Sujet : Re: Arguments for a sane ISA 6-years later
De : anton (at) *nospam* mips.complang.tuwien.ac.at (Anton Ertl)
Groupes : comp.archDate : 29. Jul 2024, 13:59:33
Autres entêtes
Organisation : Institut fuer Computersprachen, Technische Universitaet Wien
Message-ID : <2024Jul29.145933@mips.complang.tuwien.ac.at>
References : 1 2 3 4 5
User-Agent : xrn 10.11
BGB <
cr88192@gmail.com> writes:
On 7/26/2024 12:00 PM, Anton Ertl wrote:
"Chris M. Thomasson" <chris.m.thomasson.1@gmail.com> writes:
and it's more efficient
That depends on the hardware.
Yes, the Alpha 21164 with its imprecise exceptions was "more
efficient" than other hardware for a while, then the Pentium Pro came
along and gave us precise exceptions and more efficiency.

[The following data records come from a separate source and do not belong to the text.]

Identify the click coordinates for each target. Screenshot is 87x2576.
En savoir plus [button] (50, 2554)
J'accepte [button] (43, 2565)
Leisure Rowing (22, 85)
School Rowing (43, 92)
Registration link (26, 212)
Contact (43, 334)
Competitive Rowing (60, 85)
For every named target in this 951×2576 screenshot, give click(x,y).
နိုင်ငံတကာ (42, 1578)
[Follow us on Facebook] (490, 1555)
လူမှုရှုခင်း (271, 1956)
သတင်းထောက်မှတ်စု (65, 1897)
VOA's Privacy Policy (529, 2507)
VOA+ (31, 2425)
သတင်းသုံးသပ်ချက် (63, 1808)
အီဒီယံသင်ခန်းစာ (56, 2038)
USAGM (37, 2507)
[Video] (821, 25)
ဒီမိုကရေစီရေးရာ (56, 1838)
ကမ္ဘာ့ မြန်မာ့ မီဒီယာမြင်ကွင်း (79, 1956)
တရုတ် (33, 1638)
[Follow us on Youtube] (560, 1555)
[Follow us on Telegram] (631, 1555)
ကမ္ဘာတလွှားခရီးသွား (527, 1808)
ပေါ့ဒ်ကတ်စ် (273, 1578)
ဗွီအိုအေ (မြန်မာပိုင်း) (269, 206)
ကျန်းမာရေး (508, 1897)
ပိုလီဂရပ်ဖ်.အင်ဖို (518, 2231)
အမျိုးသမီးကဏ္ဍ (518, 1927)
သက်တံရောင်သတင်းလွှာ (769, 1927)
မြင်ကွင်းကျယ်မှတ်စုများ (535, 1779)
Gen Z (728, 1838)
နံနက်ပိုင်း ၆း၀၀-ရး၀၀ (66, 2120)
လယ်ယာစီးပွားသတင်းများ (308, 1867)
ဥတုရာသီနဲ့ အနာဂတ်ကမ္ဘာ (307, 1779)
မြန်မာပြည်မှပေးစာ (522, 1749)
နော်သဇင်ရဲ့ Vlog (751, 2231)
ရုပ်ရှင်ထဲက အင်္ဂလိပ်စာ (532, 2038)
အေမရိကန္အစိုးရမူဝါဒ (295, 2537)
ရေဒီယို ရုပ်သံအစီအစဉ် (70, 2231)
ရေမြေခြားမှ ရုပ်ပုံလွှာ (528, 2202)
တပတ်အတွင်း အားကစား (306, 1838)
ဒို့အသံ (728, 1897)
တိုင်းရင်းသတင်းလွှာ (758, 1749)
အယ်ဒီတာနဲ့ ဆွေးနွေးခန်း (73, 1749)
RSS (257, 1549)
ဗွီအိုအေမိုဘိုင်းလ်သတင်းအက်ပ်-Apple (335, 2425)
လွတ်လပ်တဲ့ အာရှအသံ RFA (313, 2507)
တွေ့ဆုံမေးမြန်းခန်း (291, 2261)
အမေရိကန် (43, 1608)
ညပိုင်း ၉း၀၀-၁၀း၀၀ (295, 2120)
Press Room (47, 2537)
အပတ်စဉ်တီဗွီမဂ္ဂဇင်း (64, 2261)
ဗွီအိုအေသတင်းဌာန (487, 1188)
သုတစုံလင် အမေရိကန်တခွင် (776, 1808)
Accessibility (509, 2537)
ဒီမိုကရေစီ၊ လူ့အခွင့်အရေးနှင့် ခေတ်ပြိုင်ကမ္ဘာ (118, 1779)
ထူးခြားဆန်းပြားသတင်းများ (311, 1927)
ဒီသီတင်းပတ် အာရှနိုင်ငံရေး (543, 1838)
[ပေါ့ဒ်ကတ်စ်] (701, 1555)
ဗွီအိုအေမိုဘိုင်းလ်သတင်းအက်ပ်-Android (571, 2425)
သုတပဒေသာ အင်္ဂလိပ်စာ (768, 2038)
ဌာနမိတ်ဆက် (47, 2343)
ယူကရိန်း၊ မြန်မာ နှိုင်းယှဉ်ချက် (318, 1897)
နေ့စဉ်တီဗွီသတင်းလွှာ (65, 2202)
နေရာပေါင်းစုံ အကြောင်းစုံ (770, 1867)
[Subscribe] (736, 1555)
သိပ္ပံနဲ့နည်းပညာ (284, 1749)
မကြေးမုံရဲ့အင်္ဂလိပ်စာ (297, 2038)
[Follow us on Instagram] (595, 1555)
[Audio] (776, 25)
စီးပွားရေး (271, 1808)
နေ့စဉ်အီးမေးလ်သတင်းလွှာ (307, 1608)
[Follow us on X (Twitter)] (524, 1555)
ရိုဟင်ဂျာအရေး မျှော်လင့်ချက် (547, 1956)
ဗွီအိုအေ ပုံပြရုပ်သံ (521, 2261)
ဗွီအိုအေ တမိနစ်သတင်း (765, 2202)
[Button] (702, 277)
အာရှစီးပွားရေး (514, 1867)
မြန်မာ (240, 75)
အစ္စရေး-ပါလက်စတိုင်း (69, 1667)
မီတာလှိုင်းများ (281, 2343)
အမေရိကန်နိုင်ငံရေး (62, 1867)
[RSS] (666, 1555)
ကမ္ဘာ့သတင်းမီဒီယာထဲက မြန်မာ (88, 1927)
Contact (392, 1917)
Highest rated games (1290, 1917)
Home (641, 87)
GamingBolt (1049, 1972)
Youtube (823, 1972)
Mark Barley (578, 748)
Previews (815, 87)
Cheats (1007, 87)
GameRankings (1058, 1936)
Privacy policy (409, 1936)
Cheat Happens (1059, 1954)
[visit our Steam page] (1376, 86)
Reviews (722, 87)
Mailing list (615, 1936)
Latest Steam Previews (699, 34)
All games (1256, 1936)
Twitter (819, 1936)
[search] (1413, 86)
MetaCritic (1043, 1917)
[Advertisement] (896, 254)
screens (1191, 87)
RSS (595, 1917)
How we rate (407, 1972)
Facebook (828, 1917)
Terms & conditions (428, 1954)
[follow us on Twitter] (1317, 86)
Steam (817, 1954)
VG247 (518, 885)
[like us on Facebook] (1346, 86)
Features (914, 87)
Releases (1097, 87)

And
eventually the Alpha people learned the trick, too, and 21264 provided
precise exceptions (although they did not admit this) and more
efficieny.
Similarly, I expect that hardware that is designed for good TSO or
sequential consistency performance will run faster on code written for
this model than code written for weakly consistent hardware will run
on that hardware. That's because software written for weakly
consistent hardware often has to insert barriers or atomic operations
just in case, and these operations are slow on hardware optimized for
weak consistency.
>
TSO requires more significant hardware complexity though.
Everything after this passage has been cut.